Gaia's two fields of view. The blue beam indicates the Preceding Field of View (telescope 1); magenta beam - the Following Field of View (telescope 2). See The scan for more information about the way Gaia scans the sky. (Image credit: ESA.)
In its lonely orbit, 1.5 million km from Earth, Gaia is spinning. As it turns, rotating once every 6 hours, the viewports of Gaia’s two telescopes sweep across the sky.
Unlike ground-based telescopes, Gaia does not track a part of the sky to take a steady image. Gaia is always moving and stars are constantly moving through its two fields of view. Gaia’s mission is a series of glimpses of all the stars, not a detailed study of a few.
As stars pass through the fields of view of the telescopes, their images track across five groups of digital detectors. First, the Sky Mapper detects the star, approximates its brightness and sets up the following detectors. Next, 9 strips of detectors in the Astrometric Field measure accurately the star’s brightness in white light and its position. The star’s image then passes over the Red and Blue Photometers, where the brightness in red and blue light is measured and low-resolution spectra are recorded. Last comes the Radial Velocity Spectrograph, which measures the star’s speed in the line of sight. This set of measurements, of one star in one telescope during one revolution, is called a field of view transit, or just a “transit” for short. A whole transit takes about a minute and each detector sees the star for only a few seconds.

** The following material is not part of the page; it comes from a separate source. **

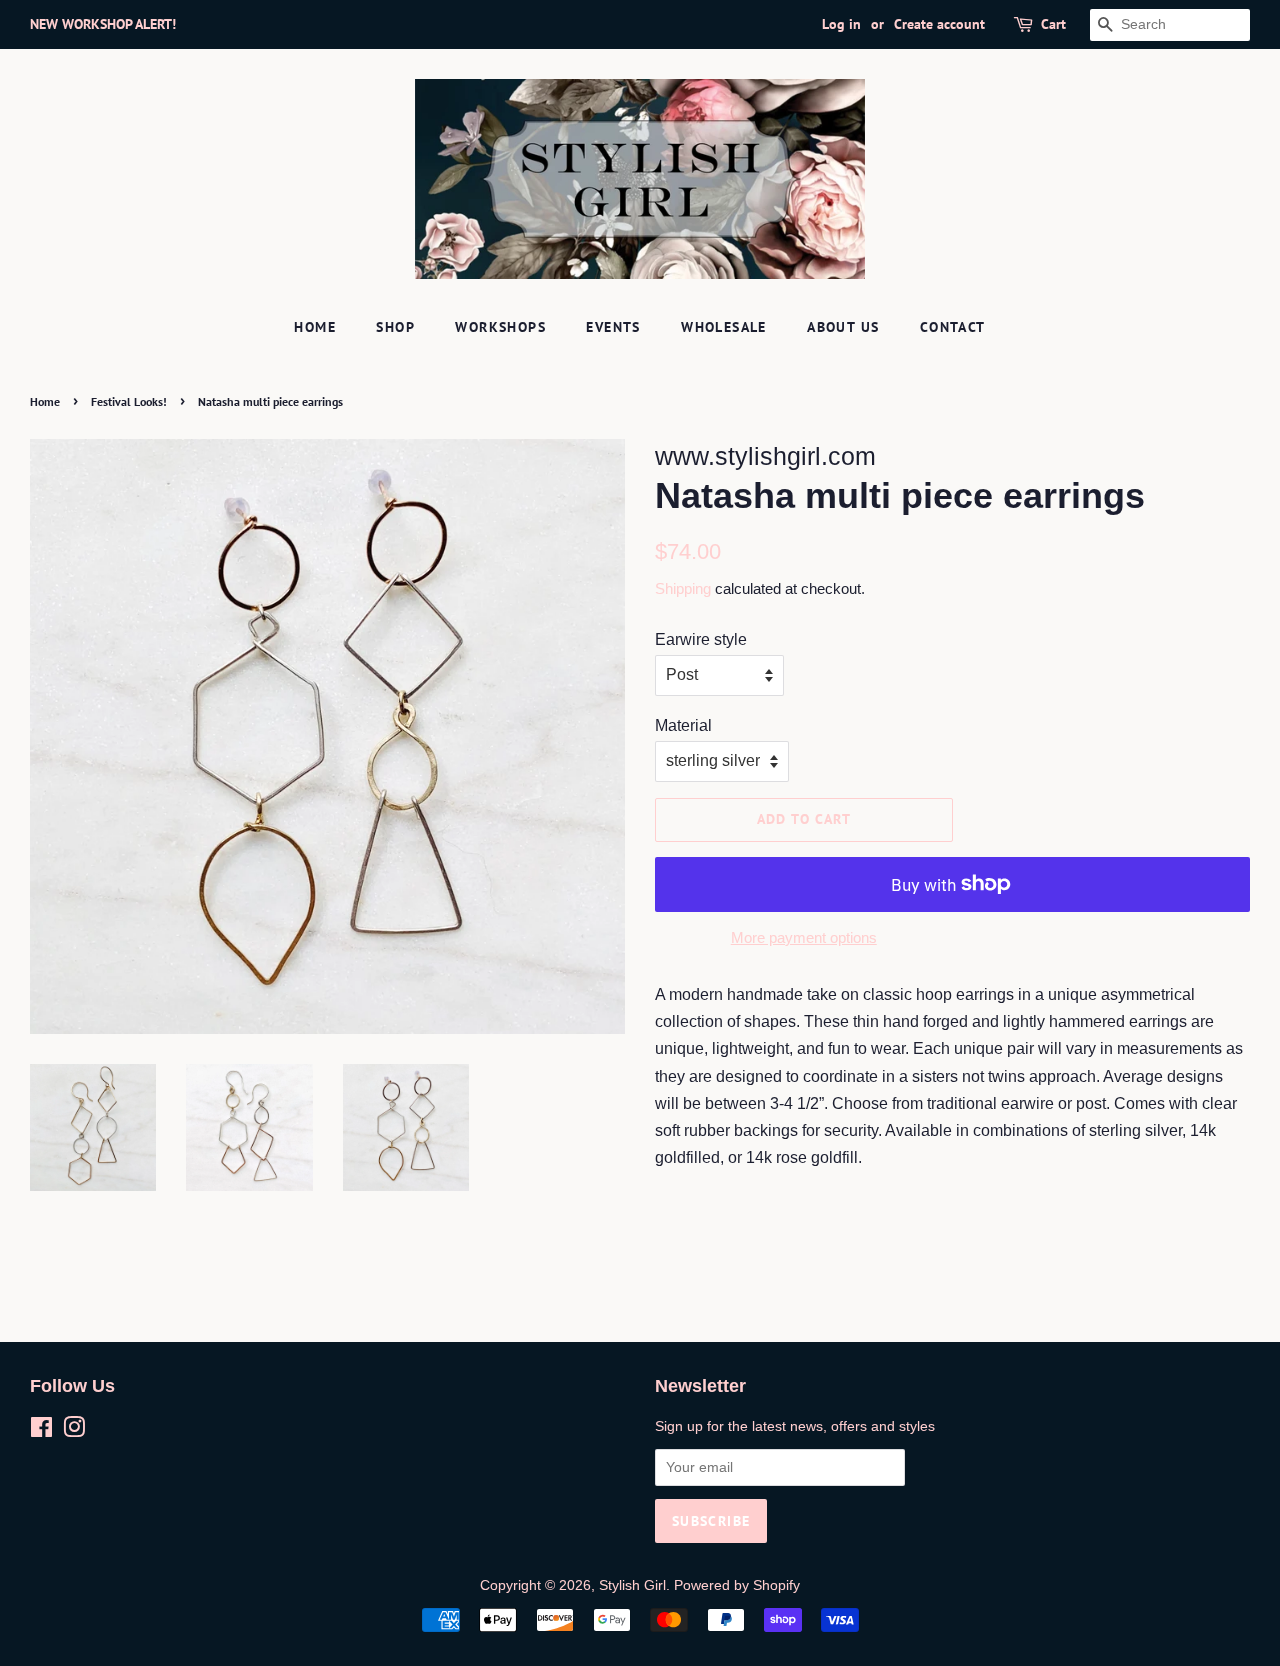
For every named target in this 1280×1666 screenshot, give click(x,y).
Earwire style (701, 639)
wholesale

Gaia's focal plane. The image of an object moves across the focal plane (on this diagram, from left to right) as Gaia scans the sky. View larger image (325 KB). (Image courtesy of ESA - A. D. Short.)
A star is seen twice in each revolution of Gaia, once with each of Gaia’s telescopes. When the star comes round again in the next revolution, Gaia’s spin-axis has moved (this smooth movement of the axis, called precession, is part of the mission design and is how Gaia gets to see the whole sky instead of just one strip); and the star is no longer in the field of view. Gaia will see the star again after a few weeks. So it goes for the whole mission: Gaia records two transits for each star a few weeks apart. These samples of the star’s brightness build up into a light curve (a graph of brightness against time) from which we may detect unexpected and interesting events on the star.
Gaia talks to Earth three times per day, connecting for a total of about 8 hours per day. While waiting for its next contact with Earth, Gaia stores the images from its detectors in its internal memory. Both the memory and the bandwidth for sending the images to Earth are limited, so Gaia reads from the detectors only the small “windows” of pixels around the track of each star.
The stream of information (“telemetry”) from Gaia, including the science data from the detector windows is beamed to one of the antennae in ESA’s Estrack tracking-network) and then collected by the Mission Operations Centre (MOC); this is in ESA’s Space Operations Centre (ESOC) at Darmstadt. A few hours have passed since the observations.
Cebreros station. One of the three ground stations receiving data from Gaia. (Image credit: ESA.)
MOC separates the science data from the flight-control telemetry and sends them on immediately to ESA’s Science Operations Centre (SOC), in the Space Astronomy Centre (ESAC) at Villafranca, near Madrid.
The information received from MOC is organized for ease of transmission from Gaia to the ground. The science data from observations of a star are scattered amongst many telemetry packets. SOC’s first job is to rearrange the data and to store them in a way that makes scientific sense, as a few records of the Gaia Main Database for each transit.